* Problem: Copy the records from the line with "What do you see at coordinates (70, 104)" to the end of the records, and leave out the pictures.

* Task material:
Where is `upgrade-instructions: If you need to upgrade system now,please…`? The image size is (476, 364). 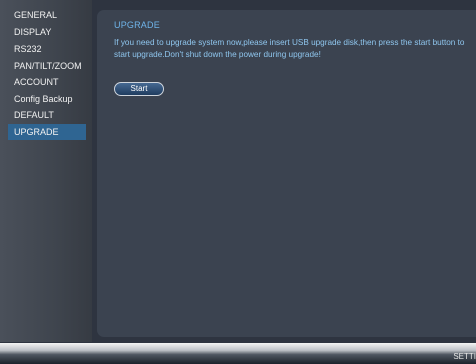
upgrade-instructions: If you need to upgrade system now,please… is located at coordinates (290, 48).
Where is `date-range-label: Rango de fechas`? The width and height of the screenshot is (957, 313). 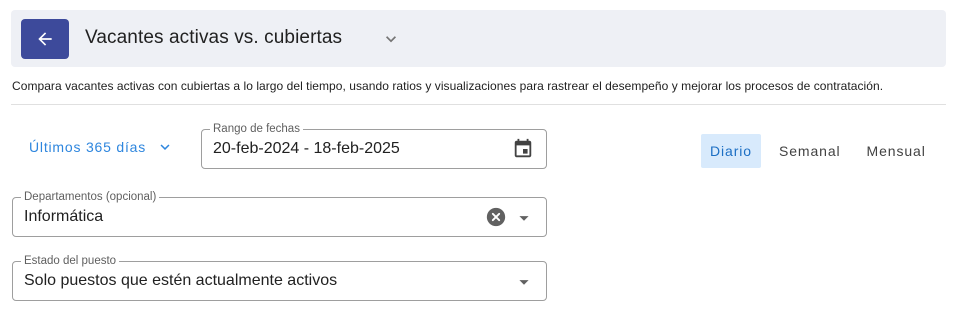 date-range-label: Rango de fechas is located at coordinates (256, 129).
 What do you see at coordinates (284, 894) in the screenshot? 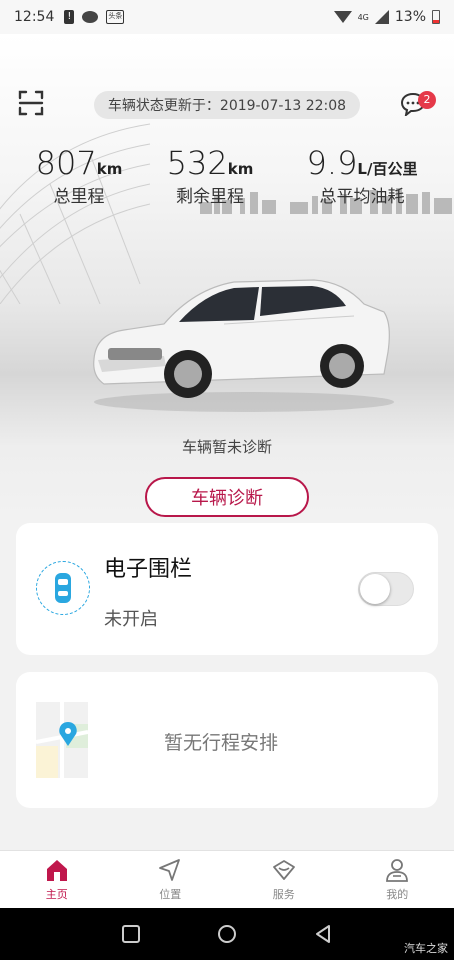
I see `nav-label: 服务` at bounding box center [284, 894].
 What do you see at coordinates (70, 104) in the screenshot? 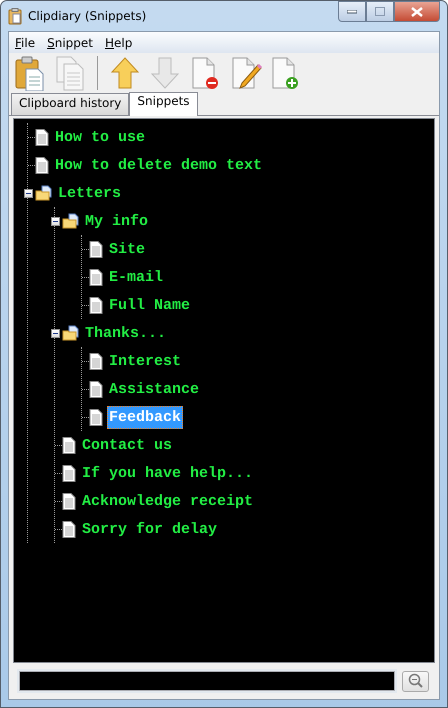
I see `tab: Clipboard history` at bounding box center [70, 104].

* Solution to this task:
 What do you see at coordinates (70, 104) in the screenshot? 
I see `tab: Clipboard history` at bounding box center [70, 104].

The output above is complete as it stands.